Quando si va a toccare un piatto della tradizione italiana, il popolo dei gourmand si divide fra negazionisti e possibilisti. Non fa eccezione la cotoletta alla milanese che può contare su schiere di difensori della ricetta codificata e su altrettanti strenui sostenitori delle variazioni sul tema.
La ricetta codificata
La cotoletta, per i puristi costoletta alla milanese si fregia della De.Co., la Denominazione comunale assegnata ai piatti tipici. La ricetta codificata stabilisce che il punto di partenza sia una costoletta di vitello con l’osso, spessa quanto quest’ultimo. Dopo un passaggio nelle uova (in genere senza farina) la panatura prevede pane grattugiato grossolano, appena preparato con pane secco che per molti dovrebbe essere michetta, il tradizionale panino milanese. La frittura avviene nel burro, meglio se chiarificato, più stabile alle alte temperature.
Varianti consentite
Poche le variazioni ammesse in città come quella che, al posto del pangrattato, utilizza grissini sbriciolati. È consentito che la cotoletta sia senza osso e la versione larga e bassa, detta orecchia d’elefante, è ormai servita in molti ristoranti tipici. Del resto quest’ultima pare essere nata negli anni Sessanta al ristorante Alfredo al Gran San Bernardo: fu il patron Alfredo Valli a decidere di assottigliare la carne, per velocizzare la cottura e accontentare i milanesi in pausa pranzo, già allora con i minuti contati. La guarnizione con rucola e pomodorini, accreditata dagli anni Ottanta, è ancora oggi invisa ai tanti che l’accusano di rendere molle la crosta croccante, così come fa la spruzzata di limone. Tra le ricette di altre regioni ci sono la valdostana, farcita con prosciutto cotto e fontina, e la bolognese, guarnita con crudo e parmigiano e ripassata in padella con un filo di brodo: addio croccantezza ma viva il sapore!

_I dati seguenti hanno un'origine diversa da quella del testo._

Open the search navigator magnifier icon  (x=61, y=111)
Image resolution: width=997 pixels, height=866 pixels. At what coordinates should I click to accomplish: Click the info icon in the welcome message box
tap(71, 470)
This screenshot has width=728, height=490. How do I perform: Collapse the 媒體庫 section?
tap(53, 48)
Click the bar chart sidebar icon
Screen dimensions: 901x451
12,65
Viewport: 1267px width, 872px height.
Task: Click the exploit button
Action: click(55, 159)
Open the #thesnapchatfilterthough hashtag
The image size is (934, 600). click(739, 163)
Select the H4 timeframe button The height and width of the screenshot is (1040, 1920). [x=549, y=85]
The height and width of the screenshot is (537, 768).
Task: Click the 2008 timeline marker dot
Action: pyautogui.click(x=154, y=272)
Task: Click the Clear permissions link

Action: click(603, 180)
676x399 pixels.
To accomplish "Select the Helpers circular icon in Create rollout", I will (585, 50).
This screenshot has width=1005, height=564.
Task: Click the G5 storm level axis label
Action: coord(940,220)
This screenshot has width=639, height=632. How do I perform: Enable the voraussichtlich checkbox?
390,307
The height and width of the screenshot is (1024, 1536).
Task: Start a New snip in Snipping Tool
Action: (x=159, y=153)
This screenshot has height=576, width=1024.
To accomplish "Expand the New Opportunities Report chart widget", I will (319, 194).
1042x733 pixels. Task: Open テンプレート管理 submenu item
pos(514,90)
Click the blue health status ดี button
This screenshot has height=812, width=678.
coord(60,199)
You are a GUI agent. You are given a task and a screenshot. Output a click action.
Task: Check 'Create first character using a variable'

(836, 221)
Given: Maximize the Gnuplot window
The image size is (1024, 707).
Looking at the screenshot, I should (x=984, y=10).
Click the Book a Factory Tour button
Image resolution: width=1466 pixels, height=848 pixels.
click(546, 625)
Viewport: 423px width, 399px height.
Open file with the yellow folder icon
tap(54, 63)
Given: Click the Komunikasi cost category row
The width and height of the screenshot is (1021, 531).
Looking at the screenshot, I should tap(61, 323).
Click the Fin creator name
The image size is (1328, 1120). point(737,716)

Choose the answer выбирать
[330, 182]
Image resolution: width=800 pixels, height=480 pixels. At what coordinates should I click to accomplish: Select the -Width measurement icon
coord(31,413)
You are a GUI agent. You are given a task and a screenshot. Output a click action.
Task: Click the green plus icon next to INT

La sfida: la cotoletta di maiale
A dispetto degli ortodossi, in molti locali – come nelle case dei milanesi - si friggono con disinvoltura cotolette di maiale, di pollo, di tacchino, di agnello e persino di verdura. Particolarmente apprezzata dal mondo veg quella di sedano rapa che, come molte altre versioni, sceglie di usare l’olio al posto del burro. Nessuno però, in città, aveva mai “osato” issare una variante a propria bandiera. Lo hanno fatto i ragazzi di Anche, tre locali (di cui uno con micropanificio) e un delivery che porta in tutta Italia e nel mondo la loro Cotoletta Sbagliata di lonza di suino. “Il nostro macellaio”, racconta il titolare Matteo Stefani, “un giorno ci chiamò: ‘Ho troppe braciole di maiale, mi aiutate a finirle?’ Gli domandai cosa potessi fare di tutte quelle braciole e mi rispose: cotolette! Ma come, considerai un po’ stranito, un milanese che mi propone di fare la cotoletta di maiale, invece che di vitello? E lui, pronto: ‘Chiamala sbagliata, allora!’ Così è stato”. La battuta, e la successiva scelta di seguire il consiglio del macellaio, rendevano omaggio a un altro grande classico milanese, il Negroni Sbagliato ideato al Bar Basso, icona degli aperitivi meneghini. Oggi, la Sbagliata sta diventando rapidamente un classico contemporaneo. Impanata nel panko giapponese, è declinata in diverse ricette: con scaglie di mandorle e scorzette d’arancia, con pistacchio e lime, alla pizzaiola con pomodoro e mozzarella e, in versione green, preparata con melanzane, noci e limone. Bonus track: tutte le cotolette sono proposte anche gluten free.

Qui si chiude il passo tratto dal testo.